Known Issues Fixed in Cloudera Manager 4.5.2

— Embedded PostgreSQL database permissions are incorrect.

Fixed a security vulnerability where the credentials of the embedded database is world readable. This affects the Enterprise management services that use the embedded PostgreSQL database.You need to change the permissions for /etc/cloudera-scm-server/db.mgmt.properties to be 600.

Severity: High

Resolution: Fixed in Cloudera Manager 4.5.2

Workaround: Change the permissions on the file /etc/cloudera-scm-server/db.mgmt.properties:
chmod 600 /etc/cloudera-scm-server/db.mgmt.properties
If you have done a new install of Cloudera manager 4.5.2 this is not necessary, the correct permissions are in place.

— Enable short-circuit read to allow Impala 0.7 to with CDH 4.1.

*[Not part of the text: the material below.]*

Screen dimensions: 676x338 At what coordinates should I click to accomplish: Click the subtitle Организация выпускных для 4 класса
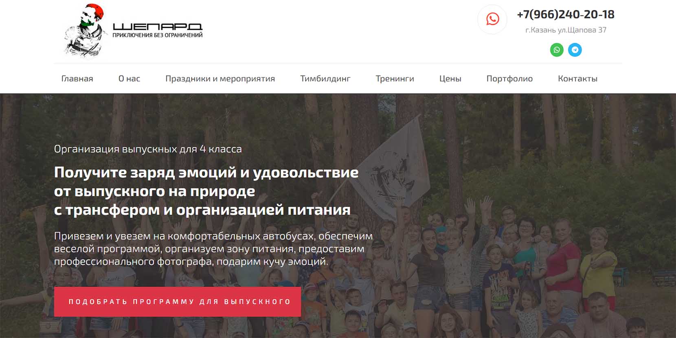tap(148, 149)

In order for Impala beta 0.7 to work with CDH 4.1,after installation using Cloudera Manager, dfs.client.use.legacy.blockreader.local must be enabled via the Impala Daemon HDFS Safety Valve.

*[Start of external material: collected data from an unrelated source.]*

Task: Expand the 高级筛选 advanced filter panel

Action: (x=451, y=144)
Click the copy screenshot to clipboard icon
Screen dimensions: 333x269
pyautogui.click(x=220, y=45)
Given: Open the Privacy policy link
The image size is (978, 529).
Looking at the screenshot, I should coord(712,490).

Note: If you upgrade to CDH4.2, you must remove this property.

Severity: Low

Resolution: Fixed in Cloudera Manager 4.5.2

Workaround: To configure Impala 0.7 to work with CDH4.1 under Cloudera Manager 4.5.1, you must add the following to the Impala Daemon HDFS Safety Valve:
<property>
  <name>dfs.client.use.legacy.blockreader.local</name>
  <value>true</value> 
</property> 
.

— Enabling the NameNode to bind to wildcard address does not work in Cloudera Manager 4.5.

In Cloudera Manager 4.5 enabling the NameNode to bind to wildcard address does not work for non-Highly Available and non-Federated HDFS. It works correctly if High Availability or Federated HDFS is configured.

Severity: Medium

Resolution: Fixed in Cloudera Manager 4.5.2

Workaround: Add the following to the NameNode hdfs-site safety valve:

<property>
    <name>dfs.namenode.rpc-address</name>
    <value>0.0.0.0:8020</value> 
</property> 

— HiveServer2 is missing the concurrency configuration.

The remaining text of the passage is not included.